Arsenal FA Cup Third Round away day memories recalled as clash at Nottingham Forest looms

Arsenal FA Cup third round memories as away days at Grimsby, Reading, Stoke, Wrexham, Yeovil and Millwall recalled



Arsenal FA Cup Third Round away day memories recalled as clash at Nottingham Forest looms

Gooner Fanzine print contributor Charlie Ashmore recalls FA Cup third round away days including perilous trips to the New Den


For those of us of a certain age, the FA Cup 3rd round weekend was always one of the highlights of the season. 

The FA Cup really mattered then in a way it perhaps doesn’t now and by the time the Cup Final rolled around it was a full day’s worth of TV regardless of who was playing in it.

But it all begins in January with the 3rd round – the round where the so called big boys join the competition and the lower division and even non league clubs get their chance to claim a possible scalp.

1986 saw my first live experience of the FA Cup and a trip to the fishing port of Grimsby on a freezing cold day (and a frozen pitch). 

Youngsters Rocastle Quinn and Keown we remaking their FA Cup debuts alongside the more familiar names including Anderson, Sansom, O’Leary, Nicholas and Rix.  It was a proper Cup tie with some 30 places separating the sides and the home crowd were up for it booing every touch from the Gunners. 

Poor defending from a corner saw the hosts take the early lead and set the ground alight. 

Having lost at York in the previous year’s 4th round mand Walsall in the 5th the year before that eant the prospects of a second successive shock exit were well and truly alive. 

Graham Rix steadied the nerves with an equaliser taking advantage of a keeper going walkabout.  A superb Nicholas free kick round the wall with the keeper rooted to the spot saw the away fans singing his name in delight.  A second free kick goal from the very edge of the box from Charlie (over the wall and into he very top corner) steadied the nerves. 

Poor defending and a fumble by Lukic in goal gifted a second to Grimsby and it was game on again. 

Nicholas again (this time with a deflected shot) gave us a two goal cushion but Grimsby weren’t finished.  A controversial handball given against Quinn brought them back to 4-3 but we managed to hold them off.  A cracking cup tie which exemplified the best of the FA Cup.

A year later and another freezing day this time in Reading at their old Elm Park ground saw me bunking off from my holiday job and, I seem to recall, somehow finding myself having to cross a live rail line on a short cut to the ground before watching from a temporarily extended terrace.

 Again Nicholas was the star of the show, scoring 2 in our 3-1 win as our top of the table team, unbeaten since September took on A Reading team struggling near the foot of the Second Division. 

Not that it was a stroll in the park with Reading putting up a heck of a fight and creating a nervous moment or two after equalising just 2 minutes after Nicholas’ opener and forcing a goalline clearance when the score was 2-1.

(Actions to take)
A – Using the FA Cup memories article, say whether each statement agrees with it, answering yes or no and quoting the deciding words: (i) the writer's first live FA Cup match was at Grimsby in 1986; (ii) Grimsby beat Arsenal in that tie; (iii) Reading were near the top of the Second Division when Arsenal visited.
B – Carry on writing the FA Cup memories article from the point where it stops.
The lines after this have nothing to do with the FA Cup memories article.

(Information supplied)
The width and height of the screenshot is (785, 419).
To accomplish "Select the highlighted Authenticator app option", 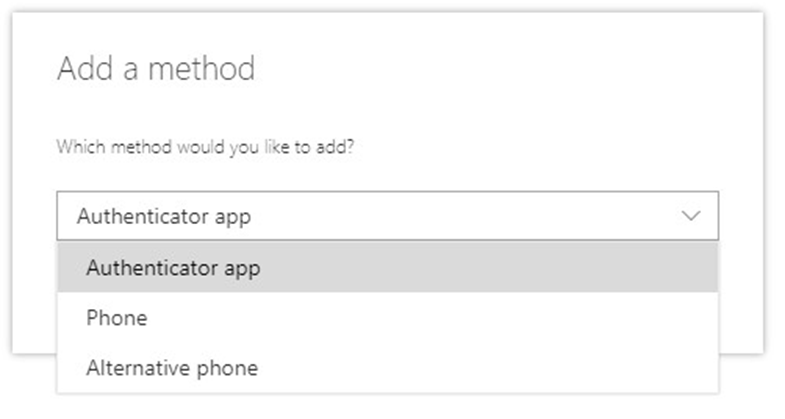I will point(173,268).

(Expected responses)
A –
(i) Yes: "1986 saw my first live experience of the FA Cup and a trip to the fishing port of Grimsby"
(ii) No: "brought them back to 4-3 but we managed to hold them off"
(iii) No: "A Reading team struggling near the foot of the Second Division"

B –
1990 saw a visit to Stoke in the third round a day which was perfectly summed up in one of the Sunday papers which reported that it was easy to keep an Arsenal fan happy.  Make them stand all day in the pouring rain, have their team win a dour game 1-0 and then tell them that Tottenham have been knocked out of the Cup!  Niall Quinn was our matchwinner that day.

1992 saw one of the FA Cup’s enduring stories when, as Champions, we travelled to Wrexham, who had ended the previous season 92nd in the League. 

We took the lead though Smith just before half time, both sides having had chances until then. 

The second half saw Wrexham roared on by the him crowd playing like a team possessed, closing us down at every chance and hurrying the play. 

With ten minutes to go it looked as if we may have ridden the storm out but the game but Wrexham got a free kick outside our box which Mickey Thomas rocketed into the top corner.  Two minutes later, a scrambled goal saw the home side take the lead. 

There was time for a disallowed equaliser but Wrexham’s name was forever writ large in the annals of FA Cup giant killings.  The journey home was long and sobering!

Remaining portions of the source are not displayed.